━━ Provided entries ━━
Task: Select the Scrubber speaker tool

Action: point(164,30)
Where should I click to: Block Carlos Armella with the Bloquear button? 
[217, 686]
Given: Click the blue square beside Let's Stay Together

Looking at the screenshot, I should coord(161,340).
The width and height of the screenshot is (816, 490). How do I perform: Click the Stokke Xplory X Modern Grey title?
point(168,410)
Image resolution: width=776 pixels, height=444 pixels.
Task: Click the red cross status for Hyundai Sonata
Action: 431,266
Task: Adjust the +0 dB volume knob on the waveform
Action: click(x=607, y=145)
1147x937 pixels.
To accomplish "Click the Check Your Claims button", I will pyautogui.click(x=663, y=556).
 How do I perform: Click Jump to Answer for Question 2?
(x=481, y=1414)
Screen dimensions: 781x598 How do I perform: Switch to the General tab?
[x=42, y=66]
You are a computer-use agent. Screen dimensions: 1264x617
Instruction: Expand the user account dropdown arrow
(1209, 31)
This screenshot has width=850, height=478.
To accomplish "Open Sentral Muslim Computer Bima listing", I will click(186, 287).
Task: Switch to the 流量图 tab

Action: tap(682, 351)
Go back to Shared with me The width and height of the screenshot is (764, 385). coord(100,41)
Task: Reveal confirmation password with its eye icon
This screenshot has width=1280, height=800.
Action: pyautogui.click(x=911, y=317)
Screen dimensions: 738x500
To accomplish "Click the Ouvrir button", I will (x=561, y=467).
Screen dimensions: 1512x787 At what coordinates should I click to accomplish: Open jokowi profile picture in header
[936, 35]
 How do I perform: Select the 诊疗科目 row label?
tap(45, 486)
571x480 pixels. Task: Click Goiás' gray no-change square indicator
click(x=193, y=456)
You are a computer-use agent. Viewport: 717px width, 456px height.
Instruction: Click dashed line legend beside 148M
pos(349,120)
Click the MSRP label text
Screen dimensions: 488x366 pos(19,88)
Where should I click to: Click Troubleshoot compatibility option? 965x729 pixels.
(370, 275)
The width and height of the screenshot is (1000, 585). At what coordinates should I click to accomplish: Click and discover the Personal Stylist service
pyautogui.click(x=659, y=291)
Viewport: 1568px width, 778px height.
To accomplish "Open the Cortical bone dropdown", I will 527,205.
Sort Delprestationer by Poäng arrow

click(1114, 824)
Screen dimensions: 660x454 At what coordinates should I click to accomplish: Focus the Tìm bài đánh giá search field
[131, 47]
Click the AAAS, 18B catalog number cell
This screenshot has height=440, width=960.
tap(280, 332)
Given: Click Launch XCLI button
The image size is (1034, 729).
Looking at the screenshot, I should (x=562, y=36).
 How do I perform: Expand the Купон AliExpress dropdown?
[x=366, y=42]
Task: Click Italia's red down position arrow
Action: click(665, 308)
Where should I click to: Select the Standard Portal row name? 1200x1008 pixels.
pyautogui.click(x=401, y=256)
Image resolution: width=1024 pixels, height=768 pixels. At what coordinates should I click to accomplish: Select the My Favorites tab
━━━
**Task requirements:** Return all lines from the data above with "agent" in them.

**Answer to the problem:**
You are a computer-use agent. Screen dimensions: 1264x617
You are a computer-use agent. Viewport: 717px width, 456px height.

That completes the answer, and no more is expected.